_Task description_
Scan the lines below for the word "comment". Copy each line you find it in.

Stored data entries:
+ + + + + + +

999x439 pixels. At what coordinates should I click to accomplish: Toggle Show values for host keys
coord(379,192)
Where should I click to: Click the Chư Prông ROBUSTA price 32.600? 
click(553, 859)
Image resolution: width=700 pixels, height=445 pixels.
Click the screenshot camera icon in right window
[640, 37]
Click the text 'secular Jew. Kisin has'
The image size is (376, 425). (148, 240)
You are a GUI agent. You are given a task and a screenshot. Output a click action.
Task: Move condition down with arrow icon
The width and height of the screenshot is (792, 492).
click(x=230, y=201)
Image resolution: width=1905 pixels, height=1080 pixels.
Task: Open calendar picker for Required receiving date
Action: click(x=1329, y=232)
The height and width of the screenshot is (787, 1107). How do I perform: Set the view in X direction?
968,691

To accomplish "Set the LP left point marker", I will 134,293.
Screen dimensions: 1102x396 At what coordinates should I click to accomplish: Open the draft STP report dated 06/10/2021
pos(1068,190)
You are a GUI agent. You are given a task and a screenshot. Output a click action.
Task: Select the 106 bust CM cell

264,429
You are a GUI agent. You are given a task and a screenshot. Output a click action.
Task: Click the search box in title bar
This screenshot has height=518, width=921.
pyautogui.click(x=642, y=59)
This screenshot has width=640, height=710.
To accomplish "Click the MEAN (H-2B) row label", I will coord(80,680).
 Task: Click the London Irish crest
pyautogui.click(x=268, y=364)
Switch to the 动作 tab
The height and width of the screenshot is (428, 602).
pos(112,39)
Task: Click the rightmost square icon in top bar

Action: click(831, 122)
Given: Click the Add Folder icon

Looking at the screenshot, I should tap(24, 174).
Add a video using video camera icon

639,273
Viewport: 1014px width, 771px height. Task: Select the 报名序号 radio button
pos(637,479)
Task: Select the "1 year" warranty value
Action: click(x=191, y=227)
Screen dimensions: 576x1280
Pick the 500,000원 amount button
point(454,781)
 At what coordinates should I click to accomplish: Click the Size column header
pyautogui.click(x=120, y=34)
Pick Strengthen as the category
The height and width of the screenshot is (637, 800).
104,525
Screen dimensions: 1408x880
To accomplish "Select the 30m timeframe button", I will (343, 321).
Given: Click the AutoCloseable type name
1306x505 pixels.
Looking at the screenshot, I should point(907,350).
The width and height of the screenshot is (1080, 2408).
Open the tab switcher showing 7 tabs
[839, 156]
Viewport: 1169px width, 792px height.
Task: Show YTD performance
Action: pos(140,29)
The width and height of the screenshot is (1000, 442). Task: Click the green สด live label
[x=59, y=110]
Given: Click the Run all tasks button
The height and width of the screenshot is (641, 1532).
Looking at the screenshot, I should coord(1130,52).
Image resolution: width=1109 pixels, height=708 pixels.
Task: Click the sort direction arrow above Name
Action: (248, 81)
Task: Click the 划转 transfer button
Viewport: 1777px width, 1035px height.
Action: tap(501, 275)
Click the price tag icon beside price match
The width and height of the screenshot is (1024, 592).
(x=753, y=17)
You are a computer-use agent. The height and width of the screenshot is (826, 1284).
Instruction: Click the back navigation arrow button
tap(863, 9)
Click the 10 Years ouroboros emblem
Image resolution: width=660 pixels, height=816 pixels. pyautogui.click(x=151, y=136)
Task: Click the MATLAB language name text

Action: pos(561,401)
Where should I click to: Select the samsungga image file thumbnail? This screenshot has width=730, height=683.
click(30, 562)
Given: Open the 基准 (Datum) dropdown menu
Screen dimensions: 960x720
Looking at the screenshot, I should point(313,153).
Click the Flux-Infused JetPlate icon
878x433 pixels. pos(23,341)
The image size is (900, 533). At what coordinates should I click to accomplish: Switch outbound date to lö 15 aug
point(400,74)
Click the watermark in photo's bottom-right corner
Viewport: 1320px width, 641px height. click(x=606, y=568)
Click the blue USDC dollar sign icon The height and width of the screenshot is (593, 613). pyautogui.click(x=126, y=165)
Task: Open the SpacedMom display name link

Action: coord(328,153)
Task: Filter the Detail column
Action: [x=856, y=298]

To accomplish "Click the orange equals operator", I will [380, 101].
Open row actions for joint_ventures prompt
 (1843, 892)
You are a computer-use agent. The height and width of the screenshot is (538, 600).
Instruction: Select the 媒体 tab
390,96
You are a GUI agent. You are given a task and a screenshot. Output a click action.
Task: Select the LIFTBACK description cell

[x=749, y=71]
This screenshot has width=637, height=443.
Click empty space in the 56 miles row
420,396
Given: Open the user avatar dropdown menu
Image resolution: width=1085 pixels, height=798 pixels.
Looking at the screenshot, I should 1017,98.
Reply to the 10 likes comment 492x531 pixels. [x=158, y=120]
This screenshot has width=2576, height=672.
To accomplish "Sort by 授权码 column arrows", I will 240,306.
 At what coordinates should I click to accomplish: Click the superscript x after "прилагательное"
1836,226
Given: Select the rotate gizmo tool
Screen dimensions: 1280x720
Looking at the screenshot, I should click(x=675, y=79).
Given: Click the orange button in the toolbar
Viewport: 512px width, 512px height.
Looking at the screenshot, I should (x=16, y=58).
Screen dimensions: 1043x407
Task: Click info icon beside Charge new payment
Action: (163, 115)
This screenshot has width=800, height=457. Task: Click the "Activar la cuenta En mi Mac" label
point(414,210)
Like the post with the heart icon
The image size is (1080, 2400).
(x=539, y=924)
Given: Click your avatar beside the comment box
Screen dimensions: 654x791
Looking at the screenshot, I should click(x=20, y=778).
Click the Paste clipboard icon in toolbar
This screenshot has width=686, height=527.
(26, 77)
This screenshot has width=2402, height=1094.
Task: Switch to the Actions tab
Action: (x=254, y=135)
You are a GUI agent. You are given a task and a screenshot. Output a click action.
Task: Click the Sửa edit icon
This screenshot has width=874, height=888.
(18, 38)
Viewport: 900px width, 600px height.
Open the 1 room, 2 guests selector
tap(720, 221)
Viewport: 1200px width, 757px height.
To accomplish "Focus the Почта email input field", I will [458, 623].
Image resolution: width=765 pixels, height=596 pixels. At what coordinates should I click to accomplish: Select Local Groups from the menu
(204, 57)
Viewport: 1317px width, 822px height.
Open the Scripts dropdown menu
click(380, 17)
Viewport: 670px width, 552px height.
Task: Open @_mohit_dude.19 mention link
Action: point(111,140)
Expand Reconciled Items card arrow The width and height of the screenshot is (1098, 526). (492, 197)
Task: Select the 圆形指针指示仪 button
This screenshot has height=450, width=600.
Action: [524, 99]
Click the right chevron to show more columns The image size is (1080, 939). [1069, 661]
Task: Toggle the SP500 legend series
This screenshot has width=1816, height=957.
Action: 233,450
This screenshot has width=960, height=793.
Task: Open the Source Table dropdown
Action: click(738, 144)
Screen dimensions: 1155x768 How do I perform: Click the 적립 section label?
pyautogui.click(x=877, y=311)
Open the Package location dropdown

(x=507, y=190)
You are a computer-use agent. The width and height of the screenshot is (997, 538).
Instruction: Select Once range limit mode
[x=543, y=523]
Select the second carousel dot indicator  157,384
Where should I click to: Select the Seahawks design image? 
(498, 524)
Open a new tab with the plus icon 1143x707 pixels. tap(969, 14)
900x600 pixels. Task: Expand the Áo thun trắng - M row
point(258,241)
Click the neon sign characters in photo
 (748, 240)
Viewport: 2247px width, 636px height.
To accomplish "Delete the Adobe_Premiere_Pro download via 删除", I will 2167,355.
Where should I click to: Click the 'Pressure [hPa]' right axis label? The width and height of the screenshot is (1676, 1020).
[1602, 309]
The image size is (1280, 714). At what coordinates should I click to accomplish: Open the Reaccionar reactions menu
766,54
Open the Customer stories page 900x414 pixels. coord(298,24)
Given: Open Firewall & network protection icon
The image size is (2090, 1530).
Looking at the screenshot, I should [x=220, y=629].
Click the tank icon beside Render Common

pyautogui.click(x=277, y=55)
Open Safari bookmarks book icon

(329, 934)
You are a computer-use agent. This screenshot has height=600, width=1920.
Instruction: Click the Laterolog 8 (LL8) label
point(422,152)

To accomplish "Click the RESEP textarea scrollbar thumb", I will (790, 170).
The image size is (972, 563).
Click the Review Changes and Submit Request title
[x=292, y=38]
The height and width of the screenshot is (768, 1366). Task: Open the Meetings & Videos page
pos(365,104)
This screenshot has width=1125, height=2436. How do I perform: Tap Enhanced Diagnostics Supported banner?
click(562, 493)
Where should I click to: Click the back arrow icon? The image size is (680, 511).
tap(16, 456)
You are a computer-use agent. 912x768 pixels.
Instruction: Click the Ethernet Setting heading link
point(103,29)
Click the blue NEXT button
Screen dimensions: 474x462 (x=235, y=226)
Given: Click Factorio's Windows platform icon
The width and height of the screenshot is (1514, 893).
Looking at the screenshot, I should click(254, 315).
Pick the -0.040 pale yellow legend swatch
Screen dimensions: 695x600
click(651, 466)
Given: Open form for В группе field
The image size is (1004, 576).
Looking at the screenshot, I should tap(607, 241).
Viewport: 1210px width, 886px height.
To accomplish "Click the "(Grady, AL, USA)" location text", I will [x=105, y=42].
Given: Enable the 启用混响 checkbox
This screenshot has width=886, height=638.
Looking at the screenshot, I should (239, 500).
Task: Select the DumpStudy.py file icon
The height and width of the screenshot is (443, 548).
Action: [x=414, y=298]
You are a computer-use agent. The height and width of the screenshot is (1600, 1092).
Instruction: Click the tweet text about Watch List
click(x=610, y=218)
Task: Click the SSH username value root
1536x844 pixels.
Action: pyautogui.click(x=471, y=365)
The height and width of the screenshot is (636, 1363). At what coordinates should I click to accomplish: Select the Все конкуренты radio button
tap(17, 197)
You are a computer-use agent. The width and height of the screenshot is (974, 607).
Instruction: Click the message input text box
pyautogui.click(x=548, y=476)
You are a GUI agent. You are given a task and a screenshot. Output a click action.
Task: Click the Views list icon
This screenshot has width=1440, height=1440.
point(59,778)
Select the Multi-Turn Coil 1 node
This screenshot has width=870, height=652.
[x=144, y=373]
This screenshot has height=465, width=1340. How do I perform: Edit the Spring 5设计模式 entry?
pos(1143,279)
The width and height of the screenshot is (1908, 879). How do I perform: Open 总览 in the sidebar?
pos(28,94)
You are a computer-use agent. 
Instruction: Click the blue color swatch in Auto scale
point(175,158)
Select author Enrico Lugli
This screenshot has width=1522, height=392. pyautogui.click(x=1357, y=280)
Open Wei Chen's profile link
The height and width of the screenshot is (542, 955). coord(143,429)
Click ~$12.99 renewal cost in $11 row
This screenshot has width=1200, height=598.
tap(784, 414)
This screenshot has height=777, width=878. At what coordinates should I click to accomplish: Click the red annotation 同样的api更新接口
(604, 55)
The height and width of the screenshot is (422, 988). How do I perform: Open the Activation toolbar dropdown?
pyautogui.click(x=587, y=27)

+ + + + + + +

_Task solution_
Reply to the 10 likes comment 492x531 pixels. [x=158, y=120]
Given: Click your avatar beside the comment box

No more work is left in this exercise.